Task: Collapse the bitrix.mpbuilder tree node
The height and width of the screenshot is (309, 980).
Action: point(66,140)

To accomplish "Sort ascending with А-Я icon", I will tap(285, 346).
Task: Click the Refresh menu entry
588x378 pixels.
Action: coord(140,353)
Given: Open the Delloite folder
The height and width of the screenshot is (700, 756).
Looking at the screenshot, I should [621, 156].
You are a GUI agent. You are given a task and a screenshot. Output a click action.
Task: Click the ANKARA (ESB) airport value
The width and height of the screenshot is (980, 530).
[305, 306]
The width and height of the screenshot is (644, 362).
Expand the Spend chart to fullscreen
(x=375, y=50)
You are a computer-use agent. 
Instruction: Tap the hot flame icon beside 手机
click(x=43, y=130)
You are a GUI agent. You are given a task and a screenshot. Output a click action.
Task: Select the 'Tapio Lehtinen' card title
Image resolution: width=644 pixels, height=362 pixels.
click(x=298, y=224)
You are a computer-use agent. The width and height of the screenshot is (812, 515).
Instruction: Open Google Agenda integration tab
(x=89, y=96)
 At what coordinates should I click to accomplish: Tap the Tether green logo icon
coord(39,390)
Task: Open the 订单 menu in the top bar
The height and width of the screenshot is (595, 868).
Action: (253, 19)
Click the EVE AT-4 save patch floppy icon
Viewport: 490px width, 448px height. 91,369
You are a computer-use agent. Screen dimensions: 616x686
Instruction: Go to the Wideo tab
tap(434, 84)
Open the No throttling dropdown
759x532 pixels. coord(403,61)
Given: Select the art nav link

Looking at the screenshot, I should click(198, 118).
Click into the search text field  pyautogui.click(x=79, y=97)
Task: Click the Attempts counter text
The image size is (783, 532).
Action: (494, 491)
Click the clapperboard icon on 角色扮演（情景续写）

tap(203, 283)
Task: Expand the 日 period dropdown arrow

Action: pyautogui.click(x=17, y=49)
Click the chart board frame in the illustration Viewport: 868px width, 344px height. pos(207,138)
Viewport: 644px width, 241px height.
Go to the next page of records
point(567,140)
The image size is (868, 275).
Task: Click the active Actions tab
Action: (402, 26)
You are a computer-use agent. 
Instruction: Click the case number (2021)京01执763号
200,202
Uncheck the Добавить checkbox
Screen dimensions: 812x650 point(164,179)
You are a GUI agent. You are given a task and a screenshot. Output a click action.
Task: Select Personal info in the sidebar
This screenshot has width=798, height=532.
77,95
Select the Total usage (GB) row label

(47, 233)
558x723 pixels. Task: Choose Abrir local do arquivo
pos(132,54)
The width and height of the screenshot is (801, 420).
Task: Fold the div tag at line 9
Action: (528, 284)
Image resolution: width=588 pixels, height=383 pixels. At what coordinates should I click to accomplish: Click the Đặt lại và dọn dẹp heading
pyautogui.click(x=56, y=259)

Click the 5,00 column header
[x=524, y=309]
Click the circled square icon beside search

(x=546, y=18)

WHAT YOU WILL DO:
Each line of the material that contains the string "menu" has to be copied out.

EXERCISE ANSWER:
Task: Click the Refresh menu entry
Task: Open the 订单 menu in the top bar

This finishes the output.